In the majority of studies, the main aim was assessment of predictive validity (e.g. in terms of mortality, length of stay, disability, and health-related quality of life). In only one study was the primary intention to evaluate reliability of frailty assessment [31], and in only one other was the feasibility of frailty assessment an explicit outcome [32]. However, each of the other six studies included presented data sufficient to enable evaluation of the feasibility of frailty assessment in critical care.

Risk of bias within studies

Six studies were considered at unclear overall risk of bias [2631, 35, 36] and two studies were considered at low overall risk of bias [3234] (Table 3). Regarding selection bias, the Bagshaw, Fisher, and Heyland reports were considered at low risk, since potential differences between patients recruited and not recruited had been explored [2628, 3234]. In terms of comparability, the Fisher, Heyland, and Hope reports were considered at low risk of bias, since in these studies the proxy contribution to assessment of frailty was quantified [3235]. Only one study explored the reliability of frailty assessment, for which outcome bias was considered low risk due to the adoption of blinded assessment [31]. No studies were considered high risk and sensitivity analysis was therefore not performed.
Table 3

Risk of bias in included studies, with regards to feasibility and reliability

Study

Risk of bias

Notes

Selection biasa

Comparabilityb

Outcomec

Overall risk

Bagshaw [2628]

Low

Unclear

n/a

Unclear

No statistically significant differences between study participants and non-enrolled. Involvement of proxy vs. patient not specified.

Brummel [29]

Unclear

Unclear

n/a

Unclear

Reasons for non-enrolment described, but potential differences between such patients not explored. Timing of frailty assessment described, but data regarding proxy involvement not collected.

Fisher [32]

Low

Low

n/a

Low

Reasons for not evaluating frailty not recorded, though there is comparison of evaluated vs. non-evaluated patients.

Flaatten [36]

Unclear

Unclear

n/a

Unclear

Numbers of potentially eligible patients not enrolled and reasons for non-enrolment not collated. Proxy data not collected.

*TASK INSTRUCTIONS*:
a - In the frailty assessment text, why was outcome bias judged low risk in the only study that explored the reliability of frailty assessment?
b - Quote the frailty assessment text, starting with "No statistically significant" and going on through "involvement not collected.".

*INFORMATION SUPPLIED*:
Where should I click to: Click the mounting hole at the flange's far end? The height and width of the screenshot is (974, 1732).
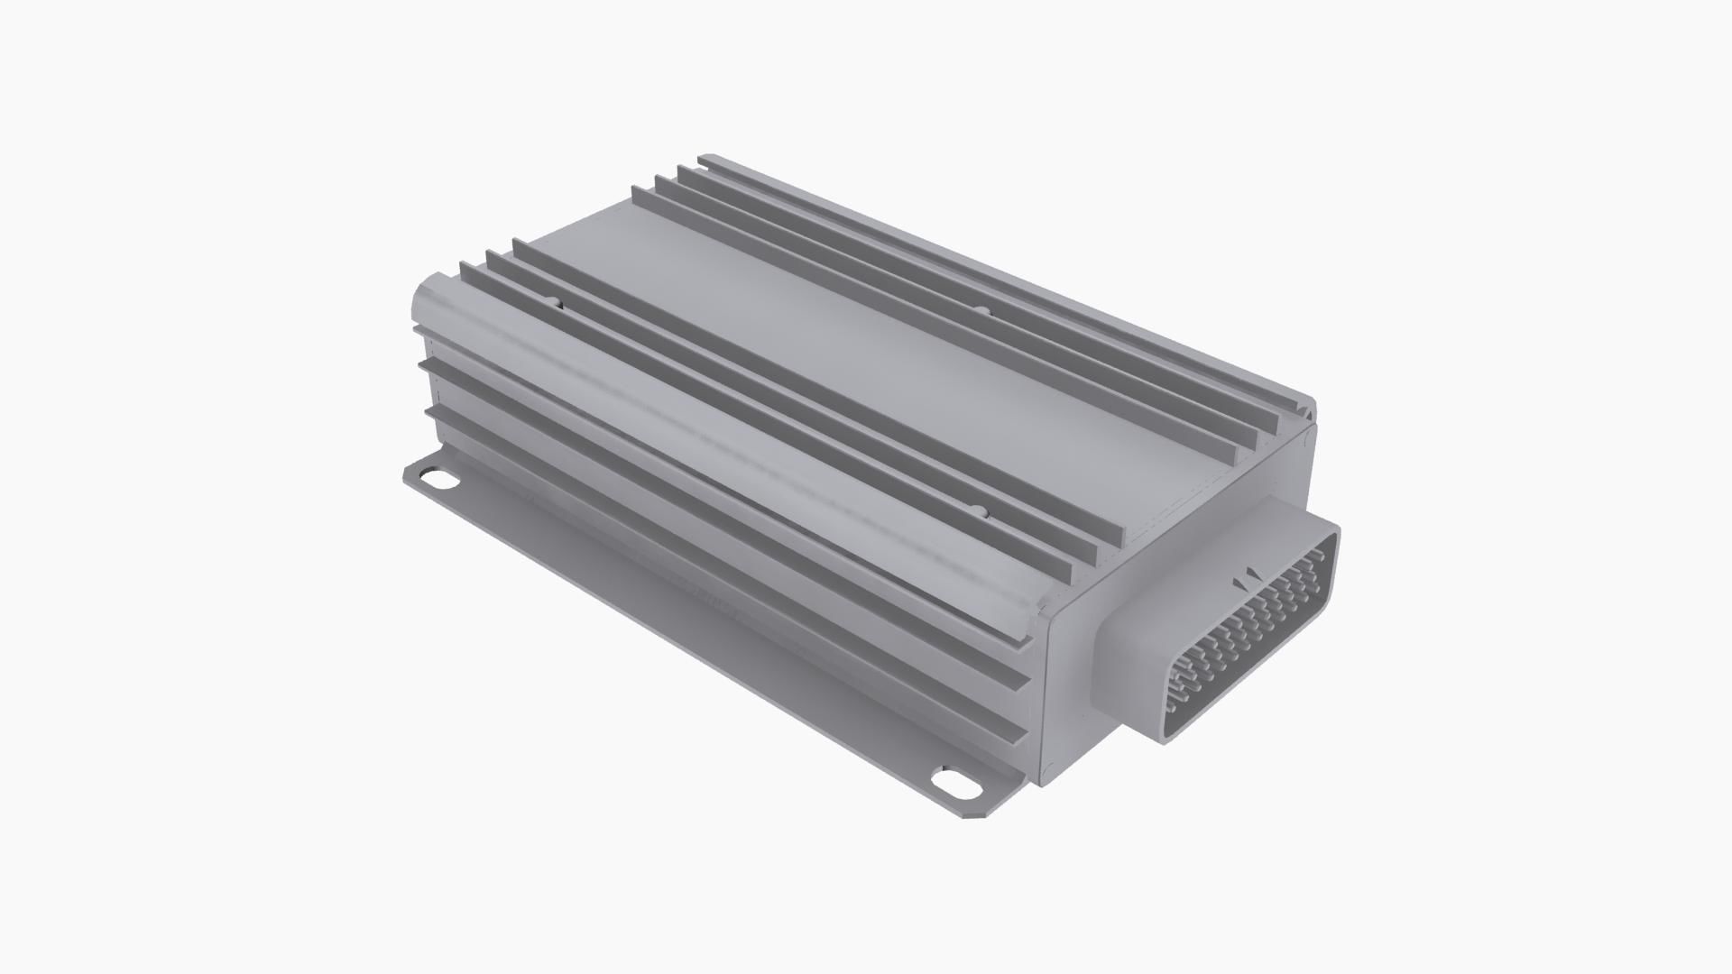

*ANSWERS IN ORDER*:
a - That study used blinded assessment.

b -
No statistically significant differences between study participants and non-enrolled. Involvement of proxy vs. patient not specified.

Brummel [29]

Unclear

Unclear

n/a

Unclear

Reasons for non-enrolment described, but potential differences between such patients not explored. Timing of frailty assessment described, but data regarding proxy involvement not collected.